O que nos leva a uma análise evidente: se Rui Rio ganhar as diretas, como parece muito provável, o maior beneficiado não será António Costa mas sim André Ventura e o partido Chega. Porquê?

  • Rio tem uma estratégia errada que implica uma colagem ao PS de António Costa em nome da tão falada oposição construtiva e responsável, impedindo assim a construção de alternativa saudável. Mais: refuta qualquer voto conservador e liberal que historicamente sempre votou PSD;
  • Rio deixa assim o campo aberto para que os novos partidos como o Chega e a Iniciativa Liberal tentem ganhar esses votos. E aqui é indiscutível que André Ventura, como líder do Chega, tem ganho uma notoriedade avassaladora por algum mérito próprio mas muito por demérito da extrema-esquerda e esquerda parlamentar. As sondagens provam isso mesmo ao darem uma subida exponencial ao Chega, que já ultrapassou o CDS e multiplicou por cinco o resultado das legislativas de 2019.

Acresce que o CDS também está numa disputa eleitoral mas as perspetivas ainda conseguem ser piores do que as do PSD. Entre João Almeida que quer continuar a linha de atuação de Assunção Cristas, Filipe Lobo d’Ávila e Francisco Rodrigues dos Santos ‘Chicão’  que preferem um CDS mais conservador, não sei como qualquer um deles salvará o partido da irrelevância política.

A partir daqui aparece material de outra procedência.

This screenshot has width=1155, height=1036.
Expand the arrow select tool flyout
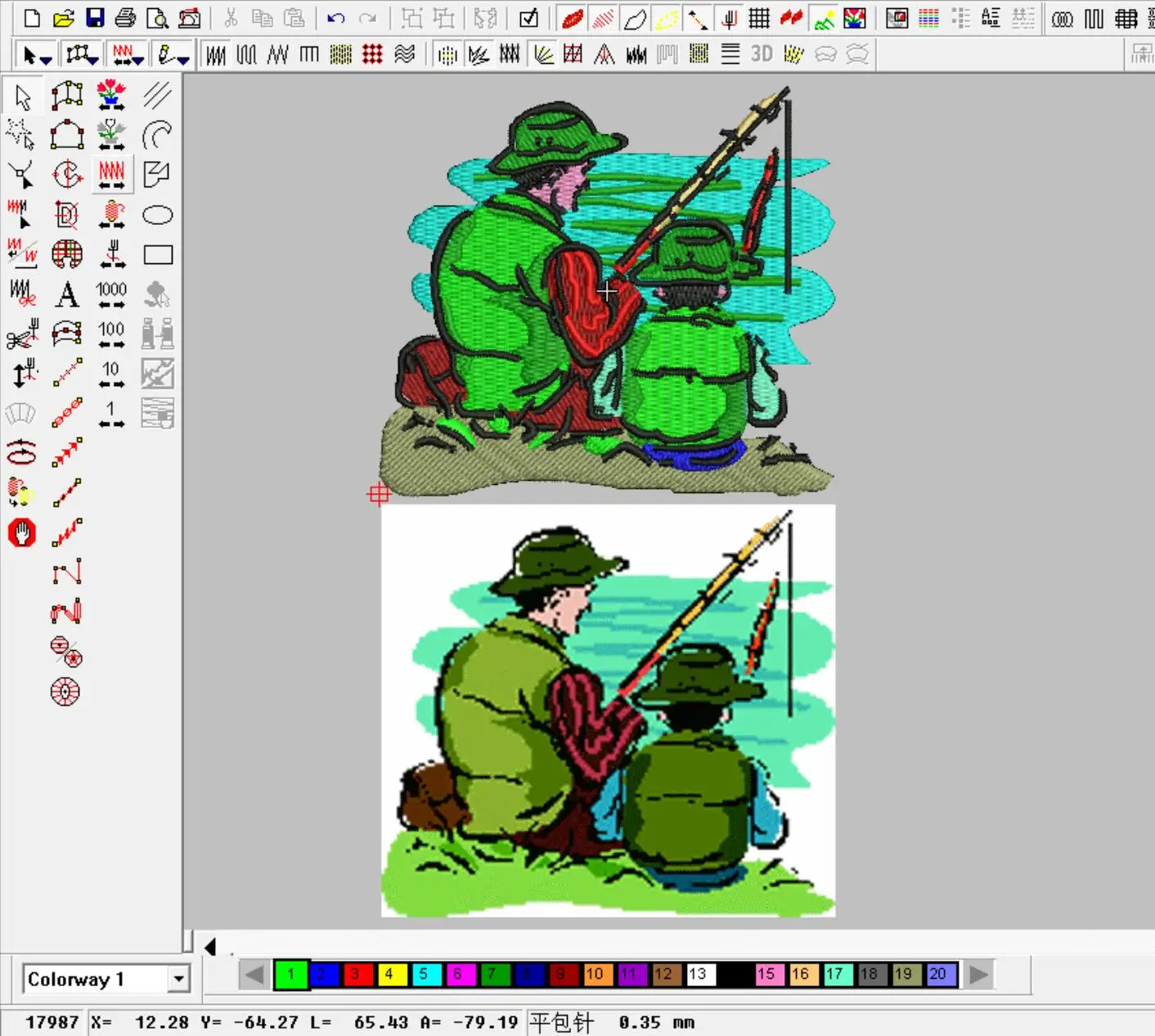point(37,56)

E atenção: não me agrada o estilo populista e demagogo de André Ventura mas certo é que a sua mensagem política concentrada na segurança, nas restrições à imigração e na luta contra a corrupção tem surtido efeito — e deverá crescer ao longo dos próximos anos enquanto o PSD e o CDS andarem entretidos em guerrilhas interna. Não é um desejo, é uma constatação de facto.

3 Perante um quadro destes, só vejo uma pessoa capaz de inverter o declínio em que o centro-direita se encontra: Pedro Passos Coelho. Ou ele regressa ou André Ventura terá o caminho aberto para chegar a uma votação clara de dois dígitos que lhe permita rivalizar com o PSD como o grande partido do centro-direita. Pode começar pelos 10%, como pode acabar nos 30%.

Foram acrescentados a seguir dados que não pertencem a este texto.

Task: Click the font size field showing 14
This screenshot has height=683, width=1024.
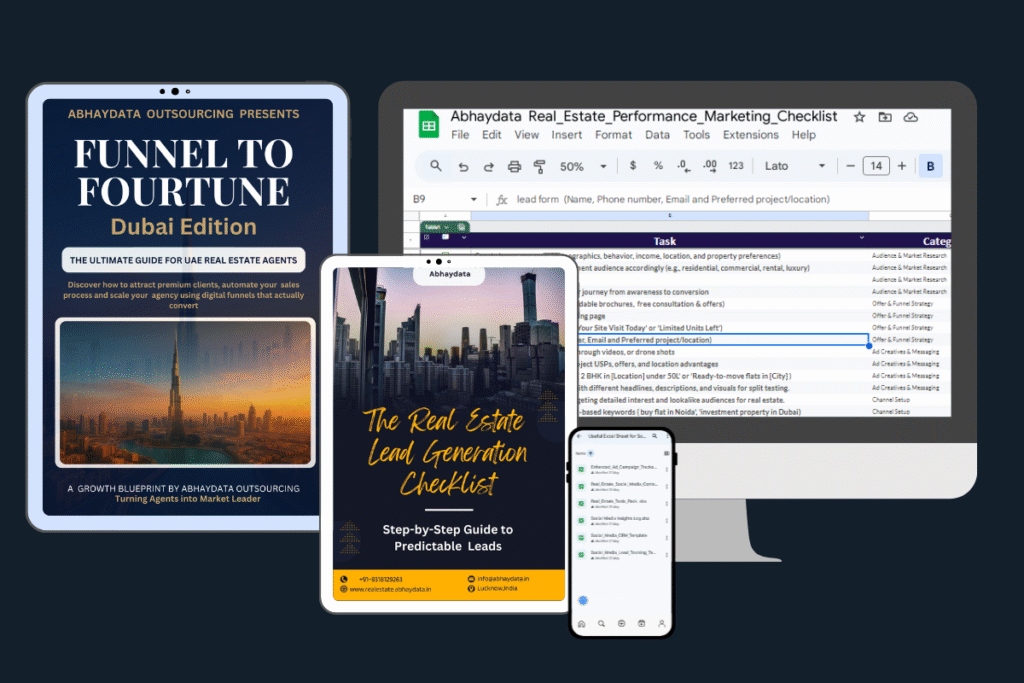Action: click(876, 166)
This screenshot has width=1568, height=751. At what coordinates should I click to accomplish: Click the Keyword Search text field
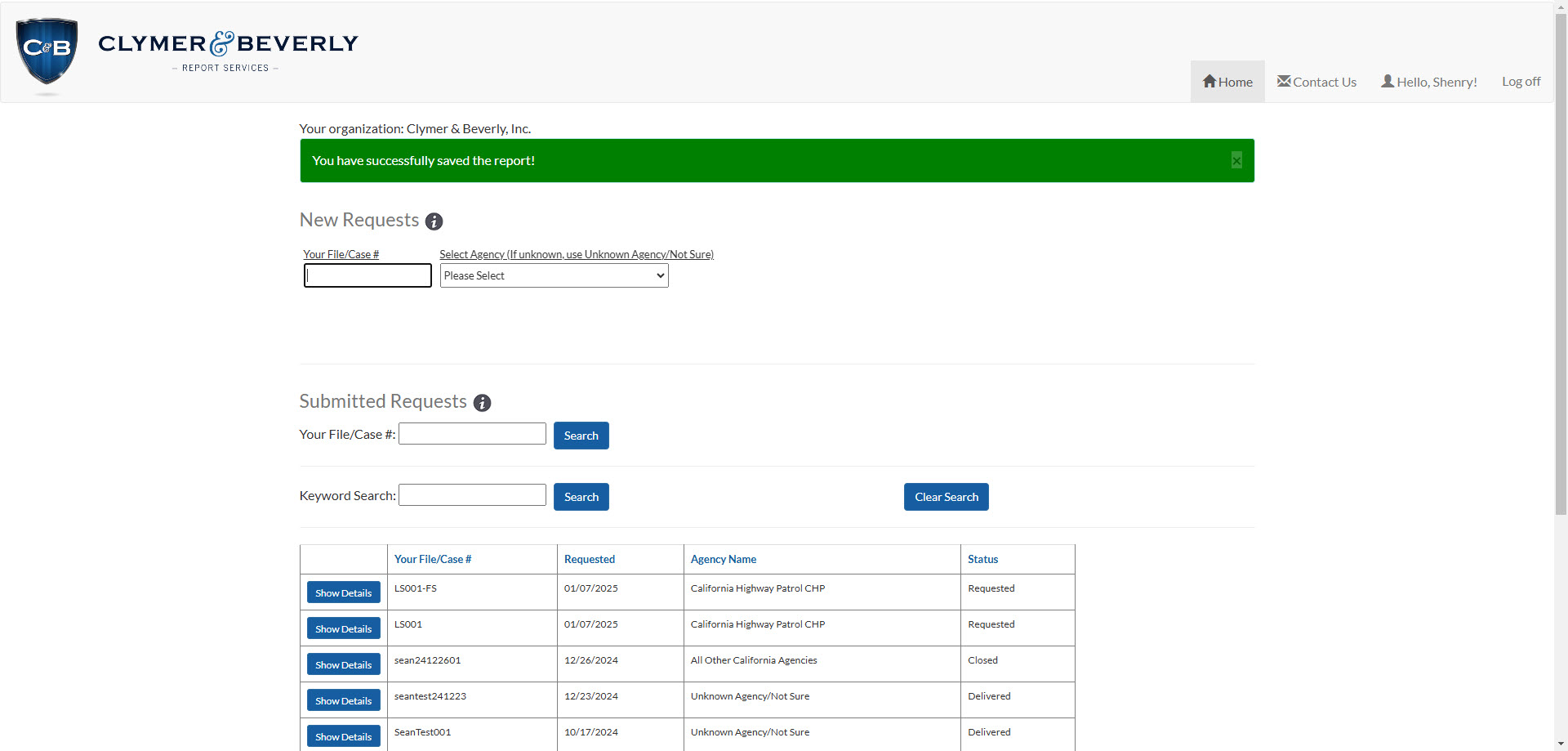click(x=472, y=495)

Pode parecer um cenário catastrofista mas o atual estado do PSD e do CDS não permite pensar de forma diferente.

Resta saber se Passos Coelho quer e pode regressar à política antes das próximas legislativas. Tal só poderá acontecer quando o eleitorado der sinais claros de que está cansado de António Costa e do PS. O que ainda não aconteceu.